6. A dual-axis parallel visual tracking device, characterized in that, The device includes: The image data acquisition module is used to acquire occupant facial images and identify the two-dimensional pixel coordinates of the eyes and the tip of the nose in the occupant facial images; The yaw angle calculation module is used to calculate the target yaw angle of the screen based on the two-dimensional pixel coordinates. The motion trajectory calculation module is used to calculate the motion trajectory of the screen based on the target sway angle. The control module is used to control the movement stroke of the actuator motor according to the running trajectory.
7. The dual-axis parallel visual tracking device according to claim 6, characterized in that, The image data acquisition module includes: The normalization processing submodule is used to perform normalization processing on the occupant's facial image to obtain the horizontal coordinate, vertical coordinate, and relative depth, and to construct the normalized coordinates of the facial key points through the horizontal coordinate, vertical coordinate, and relative depth. The extraction submodule is used to extract the image pixel coordinates of the target key points by using the index of the normalized coordinates of the facial key points.
8. The dual-axis parallel visual tracking device according to claim 7, characterized in that, The yaw angle calculation module includes: The three-dimensional coordinate submodule is used to obtain the actual pupil distance, pupil pixel distance in the image, and camera focal length in the occupant's facial image.
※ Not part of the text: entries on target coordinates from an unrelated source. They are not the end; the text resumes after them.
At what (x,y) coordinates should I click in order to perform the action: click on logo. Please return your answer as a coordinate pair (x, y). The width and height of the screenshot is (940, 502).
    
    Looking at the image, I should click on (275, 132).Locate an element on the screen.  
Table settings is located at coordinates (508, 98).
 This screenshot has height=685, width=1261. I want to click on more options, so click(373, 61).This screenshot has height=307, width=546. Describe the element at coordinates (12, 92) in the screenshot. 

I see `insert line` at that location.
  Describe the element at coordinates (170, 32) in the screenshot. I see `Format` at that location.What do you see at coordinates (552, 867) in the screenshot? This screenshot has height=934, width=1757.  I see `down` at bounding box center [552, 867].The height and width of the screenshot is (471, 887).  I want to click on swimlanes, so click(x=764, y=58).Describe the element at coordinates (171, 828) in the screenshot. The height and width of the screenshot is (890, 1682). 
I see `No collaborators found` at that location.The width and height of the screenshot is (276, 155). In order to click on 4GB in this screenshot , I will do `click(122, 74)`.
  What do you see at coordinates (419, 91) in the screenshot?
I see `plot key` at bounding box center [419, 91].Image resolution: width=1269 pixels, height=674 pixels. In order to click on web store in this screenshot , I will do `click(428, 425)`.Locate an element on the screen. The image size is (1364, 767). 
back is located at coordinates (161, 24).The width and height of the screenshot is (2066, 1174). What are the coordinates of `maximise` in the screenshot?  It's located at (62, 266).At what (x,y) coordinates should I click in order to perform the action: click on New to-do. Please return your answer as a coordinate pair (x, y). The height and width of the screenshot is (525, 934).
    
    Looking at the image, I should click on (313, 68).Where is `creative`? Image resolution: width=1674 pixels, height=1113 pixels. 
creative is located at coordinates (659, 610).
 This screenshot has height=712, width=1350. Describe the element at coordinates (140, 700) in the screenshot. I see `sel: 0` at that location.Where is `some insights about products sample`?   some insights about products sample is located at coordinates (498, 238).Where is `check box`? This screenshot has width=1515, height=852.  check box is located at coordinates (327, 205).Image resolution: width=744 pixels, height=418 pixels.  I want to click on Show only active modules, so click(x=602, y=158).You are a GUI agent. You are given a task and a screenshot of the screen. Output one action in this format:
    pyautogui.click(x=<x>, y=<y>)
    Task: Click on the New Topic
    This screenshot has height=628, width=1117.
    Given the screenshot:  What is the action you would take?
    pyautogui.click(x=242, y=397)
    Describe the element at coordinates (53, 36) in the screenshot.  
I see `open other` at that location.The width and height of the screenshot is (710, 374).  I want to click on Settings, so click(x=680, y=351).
Using the camera intrinsic parameter matrix, the three-dimensional coordinates of the eyes and nose tip in the screen coordinate system are calculated based on the actual pupil distance, pupil pixel distance in the image, and camera focal length. The calculation submodule is used to calculate the yaw angle and pitch angle of the screen required for alignment with the line of sight through geometric relationships, and to combine the yaw angle and pitch angle to form the target yaw angle.
9. A computer device comprising a memory and a processor, wherein the memory stores a computer program, characterized in that, When the processor executes the computer program, it implements the steps of the dual-axis parallel visual tracking method according to any one of claims 1 to 5.
10. A computer-readable storage medium having a computer program stored thereon, characterized in that, When the computer program is executed by the processor, it implements the steps of the dual-axis parallel visual tracking method according to any one of claims 1 to 5.